La réintégration de la Syrie au sein de la Ligue arabe relève de la décision de régimes qui ont tous conclu qu’elle leur bénéficierait, ou qu’elle représenterait un moindre mal pour leurs intérêts. Elle s’effectue par-dessus les peuples et constitue un brevet d’impunité.
e retour de la Syrie dans le giron arabe n’était plus qu’une question de temps. Le voilà désormais effectif, à l’initiative de l’Arabie saoudite et de son dirigeant de fait, le prince héritier Mohammed Ben Salman, soucieux d’apparaître comme le nouveau métronome du Proche-Orient.
La réintégration de Damas au sein de la Ligue arabe, annoncée le 7 mai, consacre définitivement le triomphe des contre-révolutions, après l’ébranlement des « printemps arabes » de 2011. Bachar Al-Assad avait alors montré qu’il était prêt à tout pour maintenir sa férule sur son pays, quel qu’en soit le prix.
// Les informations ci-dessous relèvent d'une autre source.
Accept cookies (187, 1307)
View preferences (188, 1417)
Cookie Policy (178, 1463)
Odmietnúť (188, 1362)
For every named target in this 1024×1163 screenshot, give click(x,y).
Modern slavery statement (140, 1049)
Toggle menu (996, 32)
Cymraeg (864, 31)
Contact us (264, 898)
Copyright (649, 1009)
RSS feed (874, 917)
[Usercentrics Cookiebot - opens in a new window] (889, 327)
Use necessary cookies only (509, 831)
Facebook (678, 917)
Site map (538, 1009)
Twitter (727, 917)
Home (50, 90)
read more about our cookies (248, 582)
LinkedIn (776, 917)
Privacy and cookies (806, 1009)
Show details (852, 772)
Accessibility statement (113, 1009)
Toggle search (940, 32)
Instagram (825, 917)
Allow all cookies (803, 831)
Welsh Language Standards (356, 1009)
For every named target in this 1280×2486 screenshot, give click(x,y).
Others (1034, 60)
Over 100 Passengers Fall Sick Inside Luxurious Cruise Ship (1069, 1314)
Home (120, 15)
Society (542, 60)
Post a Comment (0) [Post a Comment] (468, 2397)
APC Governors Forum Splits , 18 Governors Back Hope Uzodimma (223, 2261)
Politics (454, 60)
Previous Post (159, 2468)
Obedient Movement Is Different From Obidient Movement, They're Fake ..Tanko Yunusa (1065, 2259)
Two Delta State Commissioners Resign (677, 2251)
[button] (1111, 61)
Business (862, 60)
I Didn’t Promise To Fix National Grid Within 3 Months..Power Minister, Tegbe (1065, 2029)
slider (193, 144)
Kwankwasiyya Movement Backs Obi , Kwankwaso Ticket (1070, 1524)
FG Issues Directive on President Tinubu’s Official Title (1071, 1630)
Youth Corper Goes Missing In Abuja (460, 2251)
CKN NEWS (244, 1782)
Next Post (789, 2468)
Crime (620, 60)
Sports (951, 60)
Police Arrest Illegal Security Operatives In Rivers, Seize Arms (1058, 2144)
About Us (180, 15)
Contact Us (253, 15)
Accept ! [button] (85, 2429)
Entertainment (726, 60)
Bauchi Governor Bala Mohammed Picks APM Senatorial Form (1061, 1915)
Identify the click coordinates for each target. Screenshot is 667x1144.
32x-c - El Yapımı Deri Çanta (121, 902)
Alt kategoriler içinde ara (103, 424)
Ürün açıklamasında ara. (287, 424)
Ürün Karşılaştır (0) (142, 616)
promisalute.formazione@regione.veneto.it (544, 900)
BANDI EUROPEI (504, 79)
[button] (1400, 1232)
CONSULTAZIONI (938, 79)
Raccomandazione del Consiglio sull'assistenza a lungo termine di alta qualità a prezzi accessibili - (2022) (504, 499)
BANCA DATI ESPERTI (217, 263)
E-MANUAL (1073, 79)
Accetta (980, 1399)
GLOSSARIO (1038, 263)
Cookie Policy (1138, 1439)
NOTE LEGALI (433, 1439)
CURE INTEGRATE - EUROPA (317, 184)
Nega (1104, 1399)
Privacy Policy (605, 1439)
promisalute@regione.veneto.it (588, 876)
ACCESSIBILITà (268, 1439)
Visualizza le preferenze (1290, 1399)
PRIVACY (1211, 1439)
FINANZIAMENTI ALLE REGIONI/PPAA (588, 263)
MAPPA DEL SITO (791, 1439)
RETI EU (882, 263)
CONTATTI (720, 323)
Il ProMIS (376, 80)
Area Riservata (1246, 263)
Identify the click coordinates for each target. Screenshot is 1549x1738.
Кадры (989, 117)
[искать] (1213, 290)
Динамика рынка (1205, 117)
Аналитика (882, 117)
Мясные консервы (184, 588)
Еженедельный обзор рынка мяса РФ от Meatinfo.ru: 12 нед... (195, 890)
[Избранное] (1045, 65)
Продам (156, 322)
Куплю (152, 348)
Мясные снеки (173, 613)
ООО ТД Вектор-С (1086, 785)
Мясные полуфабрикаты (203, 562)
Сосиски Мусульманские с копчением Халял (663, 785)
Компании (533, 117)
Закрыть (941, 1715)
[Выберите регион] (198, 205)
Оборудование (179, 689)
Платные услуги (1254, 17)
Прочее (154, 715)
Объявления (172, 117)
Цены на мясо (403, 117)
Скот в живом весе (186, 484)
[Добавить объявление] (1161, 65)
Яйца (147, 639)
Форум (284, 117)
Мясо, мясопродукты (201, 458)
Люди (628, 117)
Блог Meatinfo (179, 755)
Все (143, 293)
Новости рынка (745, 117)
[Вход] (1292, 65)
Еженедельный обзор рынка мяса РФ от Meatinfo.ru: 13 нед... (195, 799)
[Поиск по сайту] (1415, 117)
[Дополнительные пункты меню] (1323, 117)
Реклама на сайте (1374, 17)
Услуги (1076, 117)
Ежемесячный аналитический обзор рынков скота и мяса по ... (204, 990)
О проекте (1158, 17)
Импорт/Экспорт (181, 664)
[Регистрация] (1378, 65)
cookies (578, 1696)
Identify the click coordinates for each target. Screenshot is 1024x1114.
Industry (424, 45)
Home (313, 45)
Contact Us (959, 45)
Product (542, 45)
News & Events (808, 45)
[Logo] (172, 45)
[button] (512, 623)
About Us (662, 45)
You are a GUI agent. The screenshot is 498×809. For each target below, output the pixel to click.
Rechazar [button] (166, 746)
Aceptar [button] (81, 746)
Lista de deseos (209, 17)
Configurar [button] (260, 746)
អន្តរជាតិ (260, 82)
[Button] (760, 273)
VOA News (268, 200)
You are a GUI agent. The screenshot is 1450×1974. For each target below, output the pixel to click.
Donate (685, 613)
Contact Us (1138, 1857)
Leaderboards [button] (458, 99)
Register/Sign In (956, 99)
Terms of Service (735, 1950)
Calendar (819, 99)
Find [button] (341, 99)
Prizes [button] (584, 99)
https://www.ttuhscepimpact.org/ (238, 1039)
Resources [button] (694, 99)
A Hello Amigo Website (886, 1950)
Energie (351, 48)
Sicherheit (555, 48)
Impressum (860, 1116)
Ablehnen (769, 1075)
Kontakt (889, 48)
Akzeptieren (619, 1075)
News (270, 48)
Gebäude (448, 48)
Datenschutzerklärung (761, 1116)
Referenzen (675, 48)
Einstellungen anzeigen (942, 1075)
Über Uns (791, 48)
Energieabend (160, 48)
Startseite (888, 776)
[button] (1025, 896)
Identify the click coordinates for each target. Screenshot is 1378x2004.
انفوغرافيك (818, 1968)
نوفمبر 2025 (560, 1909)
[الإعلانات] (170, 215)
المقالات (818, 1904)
Il avait fait le choix d’une répression à outrance qui avait laminé une contestation initialement pacifique et citoyenne. Des groupes djihadistes, dont celui de l’Etat islamique, avaient prospéré dans ce chaos.
Grand bénéficiaire de l’indécision occidentale qui avait ouvert la porte en 2013 aux interventions iranienne et surtout russe, le maître de Damas avait fini par retourner la situation. Il avait écrasé sous les bombes, avec l’aide de ses alliés, les zones qui avaient échappé à son contrôle, et fait disparaître par milliers les opposants dans les géhennes que sont les prisons syriennes.
Le bilan de cette politique de la terre brûlée à l’échelle d’un pays tout entier est désormais établi. Une bonne partie de la Syrie est en ruines, privée en outre de ses forces vives contraintes à l’exil. Devenu le théâtre de conflits par procuration conduits par les principales puissances régionales, turque, iranienne et israélienne, le pays n’est plus que l’ombre de celui qui jouait en virtuose d’une rente stratégique au temps du père de l’actuel dictateur.
Ce dernier ne dispose plus désormais que de capacités de nuisance, comme l’instrumentalisation des millions de réfugiés syriens, de moins en moins acceptés dans les pays voisins, et la menace que représente une drogue de synthèse, le captagon, dont il inonde la région.
La normalisation syrienne relève de la décision de régimes qui ont tous conclu qu’elle leur bénéficierait, ou bien qu’elle représenterait un moindre mal pour leurs intérêts. Elle s’effectue par-dessus les peuples, à commencer par les Syriens eux-mêmes.
« Etat de barbarie »
Une feuille de route matérialisée par la déclaration d’Amman, en Jordanie, appelle certes à une solution politique qui mettrait officiellement un terme à l’interminable guerre civile syrienne. Elle est conforme à la résolution 2254 du Conseil de sécurité des Nations unies, qui prévoit la rédaction d’une nouvelle Constitution, l’organisation d’élections sous égide onusienne, la libération des prisonniers et le règlement du sort des disparus. Mais il s’agit en fait d’une litanie de vœux pieux voués à le rester. On voit mal en effet pourquoi Bachar Al-Assad déciderait soudainement de concéder la moindre parcelle de pouvoir, alors qu’il triomphe.
Cette réintégration de la Syrie au sein de la Ligue arabe constitue aussi un brevet d’impunité décerné par des régimes qui attendent la même en retour de la part de leurs pairs pour pouvoir continuer de réprimer en toute quiétude. Il est heureux que d’autres pays, notamment occidentaux, refusent de se résigner aux abominations de « l’Etat de barbarie » qui règne plus que jamais à Damas, en maintenant leurs sanctions et en permettant les poursuites contre ses dignitaires. En rendant la dynastie Assad comptable de ses actes, ils font entendre ainsi une parole que cette realpolitik arabe s’efforce d’étouffer.